Впрочем, ко всему этому Пинар давно привыкла. В детстве ей даже нравились все эти потайные дверцы и укромные уголки — у неё, как у мышки, в доме были свои тайные норки и хранилища её нехитрых маленьких тайн.
Сейчас Пинар рассматривала камин. Портал его дымохода проходил через центр дома и заканчивался на крыше большой трубой украшенной необычным флюгером. На нём чудесная птица с лицом девушки, показывала поднятым крылом направление ветра.
Этот камин стоило бы описать.

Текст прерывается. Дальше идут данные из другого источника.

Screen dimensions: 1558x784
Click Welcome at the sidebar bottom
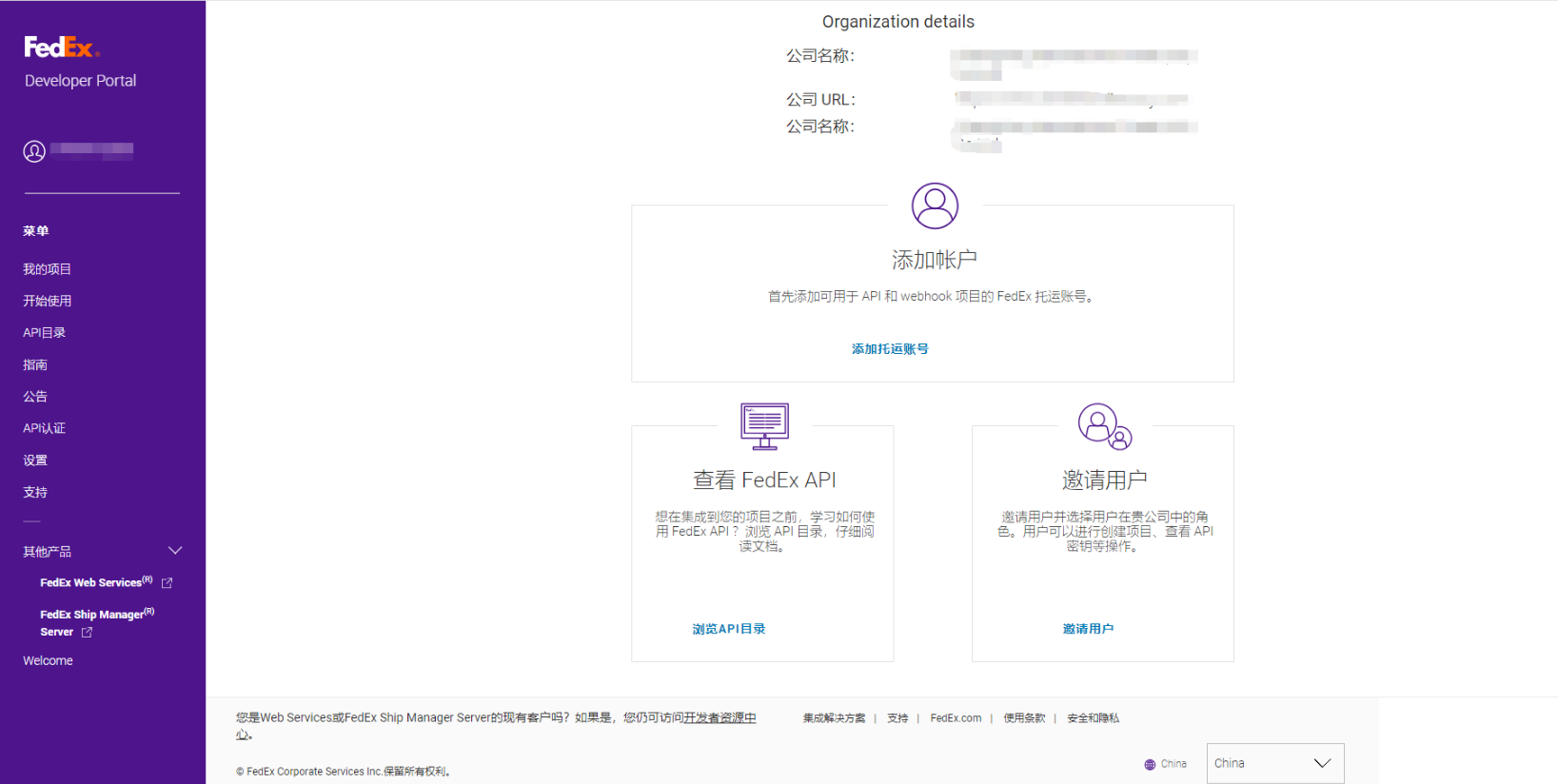(49, 660)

Для такой небольшой гостиной он был явно великоват и почти полностью занимал одну из стен. С человеческий рост, длиною не меньше, чем два ярда. Каминную полку поддерживали две толстые колонны с барельефами удивительных птиц и цветов.
В детстве мама научила Пинар играть в игру. Онимочили толстый лист бумаги и прикладывали к барельефу. Если аккуратно разгладить бумагу, подождать, пока высохнет и провести углём, то отпечатывался красивый объёмный рисунок.